Folgers Coffee is Seeking $12 Million in Tax Exemptions From a Recession-Riddled New Orleans

The Folgers coffee company facility in New Orleans East. (Source: Jon Turnipseed, WVUE-TV)

In 2017, Folgers Coffee built additions on to their two plants in New Orleans East. These additions, which should have been subject to property taxes, have not had a single tax dollar paid on them since they were constructed 2 years ago. 


Through some shady bureaucratic maneuverings, of course!

Before building the additions, Folgers filed an advanced notice with Louisiana Economic Development in 2017. When the additions were completed in 2018, Folgers submitted their exemption application, however, it was incomplete. Louisiana Economic Development asked Folgers for additional information, clarification on the new jobs they would create, and for them to reformat their breakdown of purchases. 

That small list of edits took Folgers, a multi-national corporation and the leading ground coffee vendor in the United States, 15 months to complete. By delaying their response, Folgers delayed the vote on their tax exemptions, excusing themselves from paying taxes on their additions to New Orleans for 2 years. 

Broderick Bagert of Together Louisana explained that after the Louisiana Economic Development Board had processed Folgers’ completed application, Folgers sent them an email asking them to further delay any actions by the board. This further clarified that their previous actions to delay the vote were likely purposeful. 

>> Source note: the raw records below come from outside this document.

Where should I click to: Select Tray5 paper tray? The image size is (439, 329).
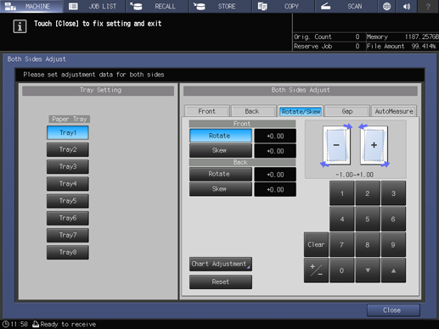pyautogui.click(x=68, y=201)
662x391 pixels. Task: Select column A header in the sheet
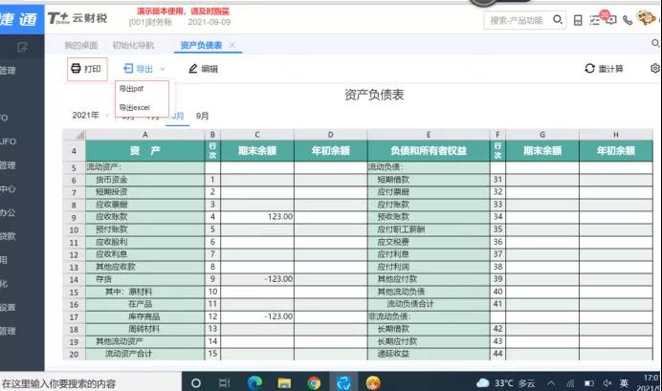[x=144, y=135]
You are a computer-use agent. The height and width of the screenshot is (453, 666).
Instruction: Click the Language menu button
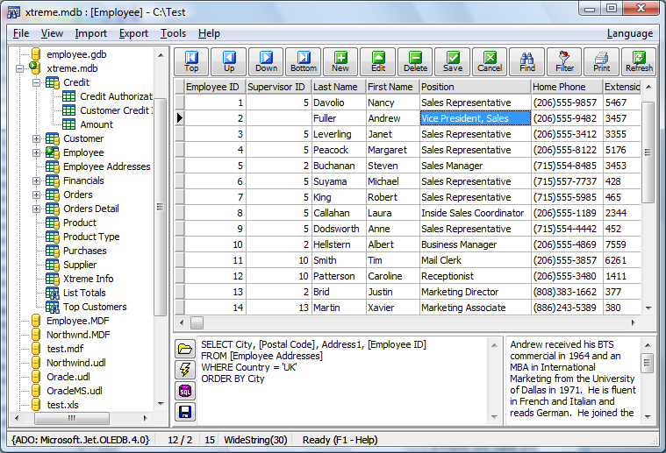tap(629, 33)
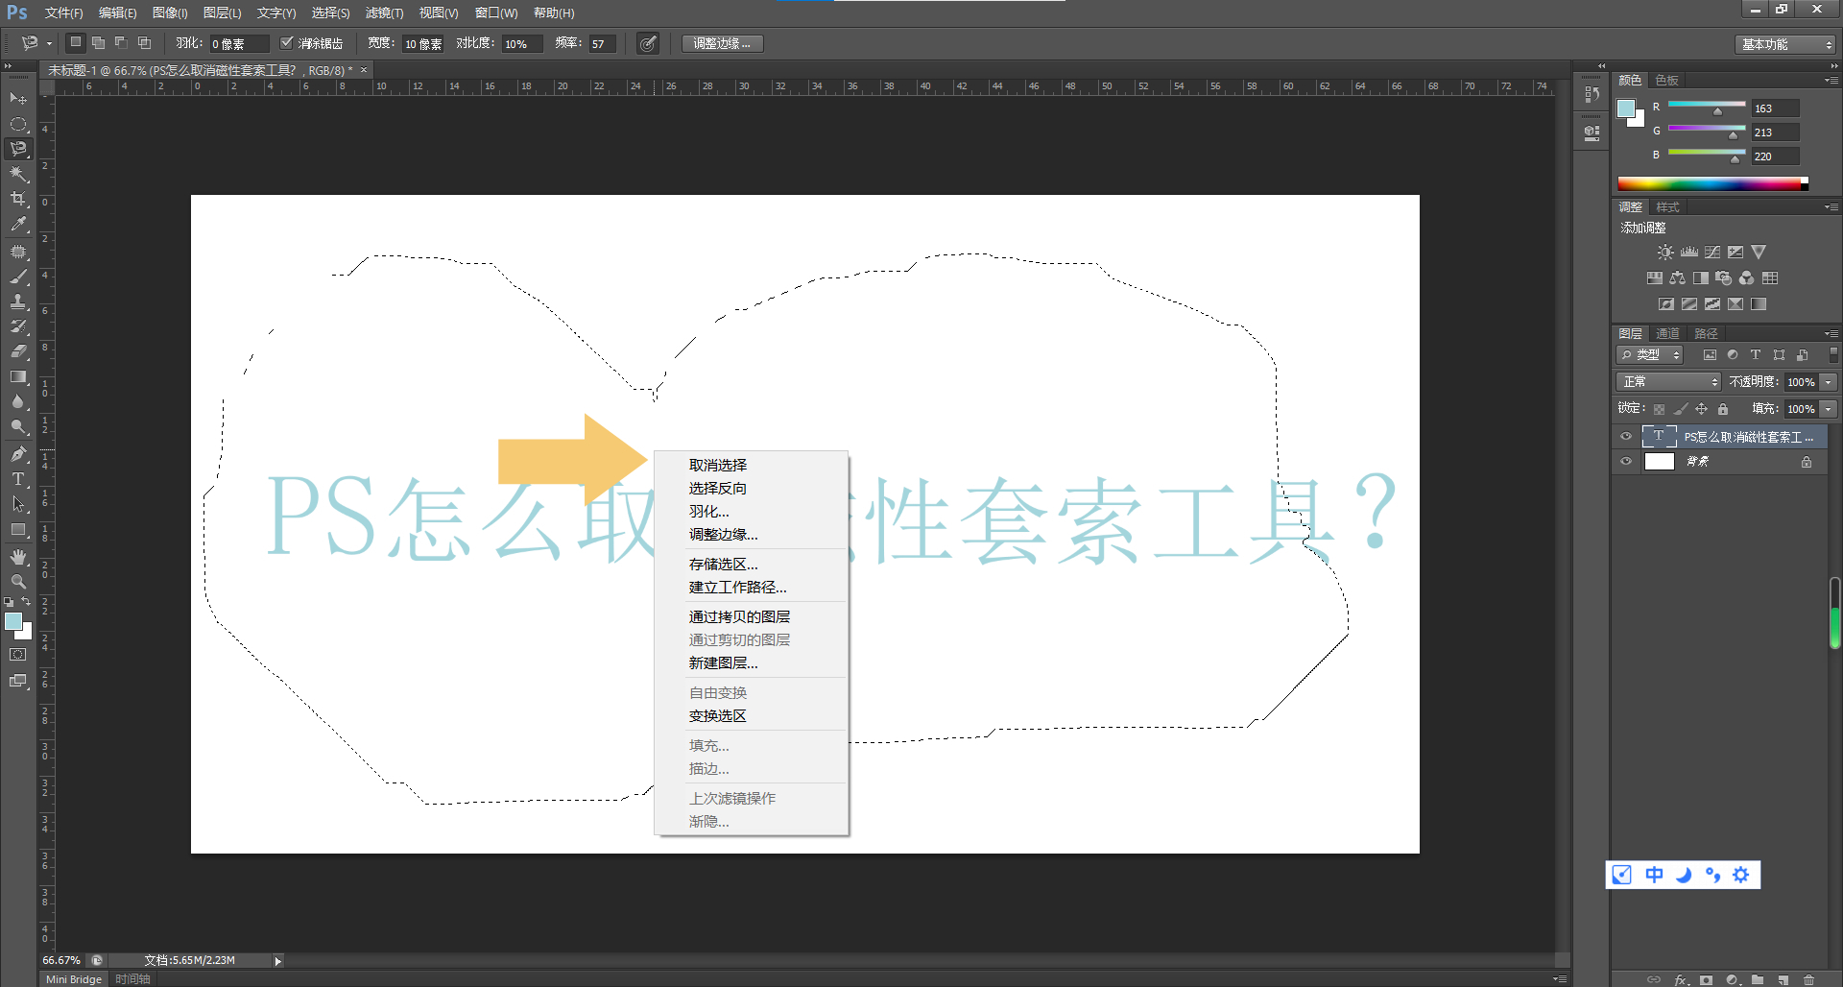This screenshot has height=987, width=1843.
Task: Open layer styles via the fx icon
Action: pos(1681,980)

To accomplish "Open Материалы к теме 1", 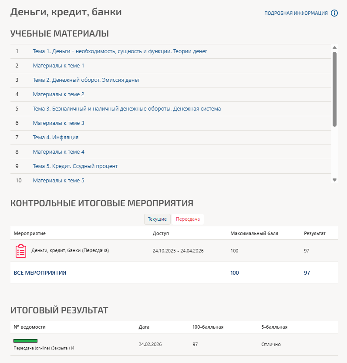I will (58, 66).
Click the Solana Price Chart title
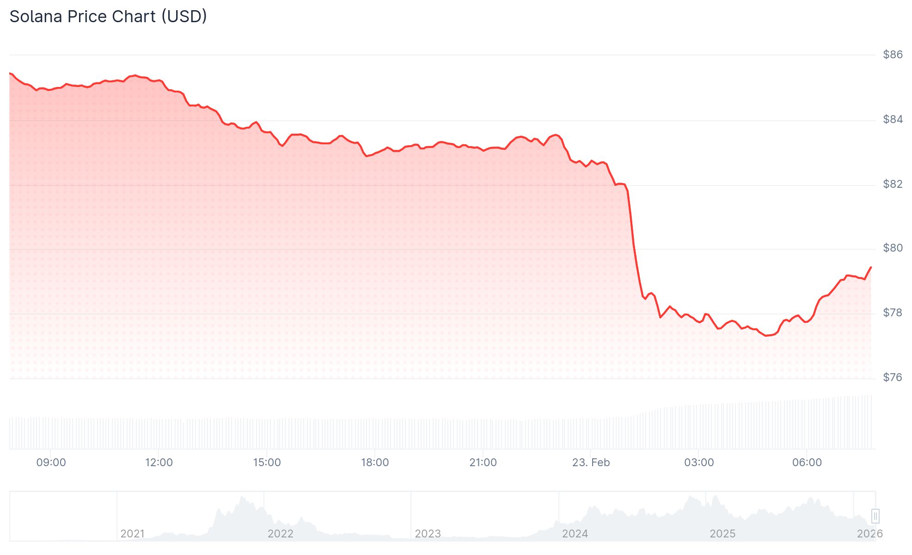 (x=108, y=17)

Acknowledging this, at a November meeting of The Louisiana Board of Commerce and Industry, Folger consultant Jimmy Leonard said that they requested the delay because they wanted the board to consider their application at the same time as their newer applications. 

Also reviewed at the meeting was a letter from New Orleans Councilwoman Helena Moreno written on October 26. She wrote, “due to the alarming length of time of not paying millions of dollars of taxes and now seeking a loophole to get a pass…The total owed could be as high as $12 million…We cannot afford for a large corporation to not pay its fair share when our residents and small business owners are being asked to sacrifice so much.”

When questioned about their application for a tax exemption, The J.M. Smucker Company, which owns Folgers Coffee, commented, “While we understand there are individuals who do not support the ITEP program as it is currently structured, we are one of several businesses in New Orleans participating in the program…These incentives were a factor in us consolidating our coffee operations from other cities to New Orleans and they allow us to continue to invest and grow our local operations, which we have for the last decade. We are following the outlined process and have no outstanding tax debt or previous filings under formal review. Given that, our focus is on producing coffee and continuing to support our local communities.”

Disputing this statement, Broderick Bagert pointed out that even when The Louisiana Board of Commerce and Industry rejected tax exemption claims, “Every single one of the projects they rejected went forward with construction as planned.” In other words, Louisiana doesn’t need to rely on ITEP to create jobs. 

Furthermore, The J.M. Smucker Company’s claim that they are “continuing to support our local communities” was regarded as laughable by many, since they are planning on taking $12 million from New Orleans residents. 

Shawn Anglim, who helped create Morris Jeff Community School, commented, “We are not really asking for much we’re asking for Folgers to follow the law…I’m asking Folgers to step up and do their part for my children, for our public schools, for our city…this is not something extra we’re asking for it’s not charity. It’s being a good citizen and a good member of the city that you are a part of.”

Despite the strong arguments against the exemptions, the board ended up approving 13 tax exemptions for Folgers Coffee. For the tax breaks to be awarded, Folger’s application will have to be approved by the New Orleans City Council. 

This Thursday, December 17th the New Orleans City Council will vote to approve a $12 million property tax break for Folgers Coffee. As of now, the council is poised to approve the tax break despite the fact that New Orleans just furloughed 4,000+ city employees and is threatening to lay off many more workers next year. 

Some council members have already made their disapproval clear. New Orleans City Councilwoman Helena Moreno commented, “To see someone’s trying to go in for a tax exemption or break because they didn’t file their taxes from several years ago and now they want the exemption, I just think that’s really ridiculous and to tell you the truth, you know, I’m kind of offended by it as well, if they are to get this exemption I think that’s just a complete slap in the face to good government and it should be something that the everyday taxpayer of this city is completely appalled about.”